**Petición escrita 1**.
Transcribe del pasaje proporcionado, sin cambiar nada, el tramo que va desde "Pasaste tu niñez" hasta "su larga cabellera.", ambos incluidos.
**Petición escrita 2**.
Indica si cada afirmación concuerda con el pasaje proporcionado. Responde sí o no y cita literalmente las palabras del pasaje que lo deciden. (a) Era la primera de ocho hijos. (b) La familia se enriqueció gracias al petróleo. (c) Bobby se ahorcó en un patio.
**Petición escrita 3**.
Enumera todos los males que el pasaje proporcionado sitúa en la persona a quien se dirige, ya sea en sus entrañas, en su vientre o encaprichados con ella.

**Pasaje proporcionado**.
----

Pasaste tu niñez entre torres que escupían cristales negros. Tus pies eran seda entre rastrojos y cieno. Tu carne era una grieta en el viento y tus ojos rodaban como presagios que nadie lograba descifrar. No vivías en el Edén, pese a que tus padres compraron las llaves del mundo y obligaron al infortunio a bajar a un sótano oscuro. No sabían que llevabas la melancolía en las entrañas, palpitando como un amante enloquecido. No sabían que tu vientre era una herida, donde la anorexia se pintaba los labios de purpurina y la bulimia se peinaba su larga cabellera.
Eras la séptima de ocho hijos. El petróleo enriqueció a tu familia. Te educaron preceptores para evitar el contacto con otros niños menos afortunados, pero el alcohol y la psicosis maniaco-depresiva ya se habían encaprichado contigo. Tu hermano Minty descubrió muy pronto que era homosexual. Harto de escuchar agravios y menosprecios, se ahorcó en un patio. Tu hermano Bobby sintió cómo la electricidad besaba sus sienes y chamuscaba su cerebro en un manicomio.

----

**Fragmento fuente**.
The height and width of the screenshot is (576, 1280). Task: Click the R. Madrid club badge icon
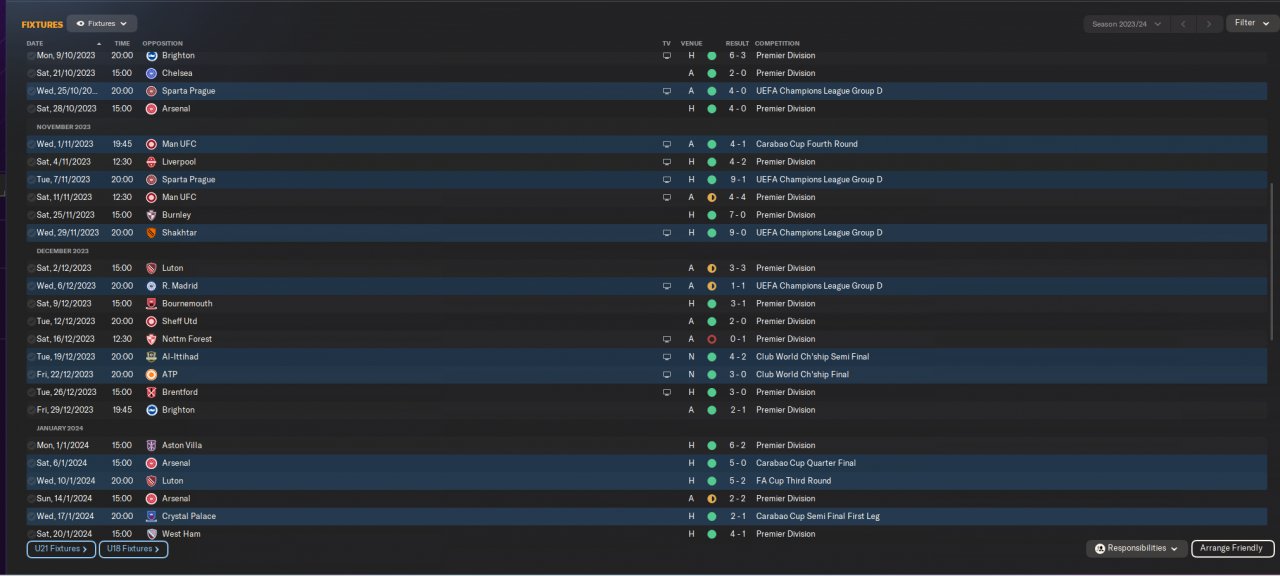point(151,286)
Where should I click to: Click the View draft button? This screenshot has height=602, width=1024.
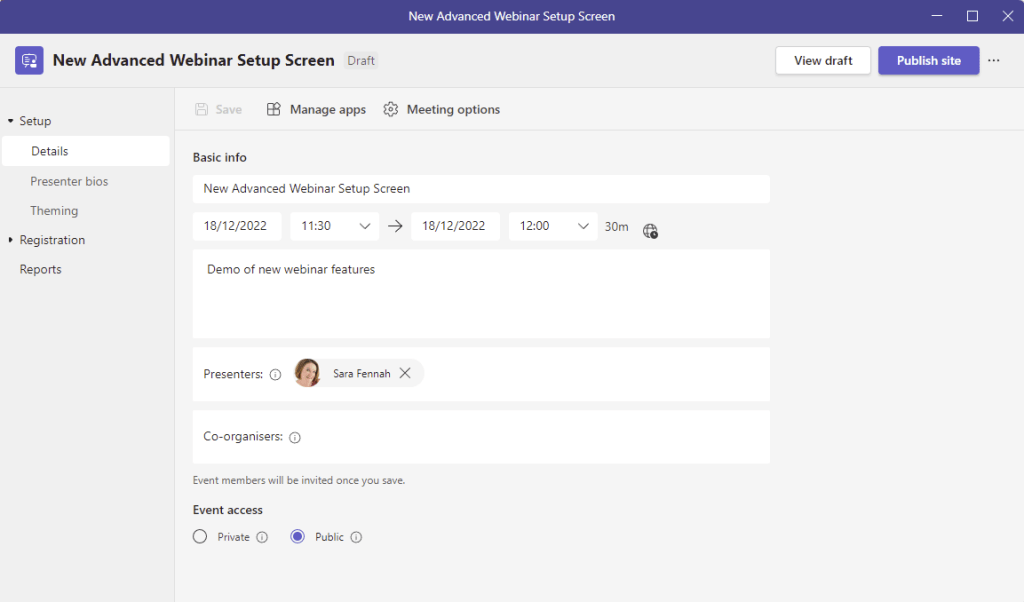pyautogui.click(x=822, y=60)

----

**Respuesta completa 1**.
Pasaste tu niñez entre torres que escupían cristales negros. Tus pies eran seda entre rastrojos y cieno. Tu carne era una grieta en el viento y tus ojos rodaban como presagios que nadie lograba descifrar. No vivías en el Edén, pese a que tus padres compraron las llaves del mundo y obligaron al infortunio a bajar a un sótano oscuro. No sabían que llevabas la melancolía en las entrañas, palpitando como un amante enloquecido. No sabían que tu vientre era una herida, donde la anorexia se pintaba los labios de purpurina y la bulimia se peinaba su larga cabellera.

**Respuesta completa 2**.
(a) No: "Eras la séptima de ocho hijos."
(b) Sí: "El petróleo enriqueció a tu familia."
(c) No: "Tu hermano Minty descubrió muy pronto que era homosexual. Harto de escuchar agravios y menosprecios, se ahorcó en un patio."

**Respuesta completa 3**.
- la melancolía
- la anorexia
- la bulimia
- el alcohol
- la psicosis maniaco-depresiva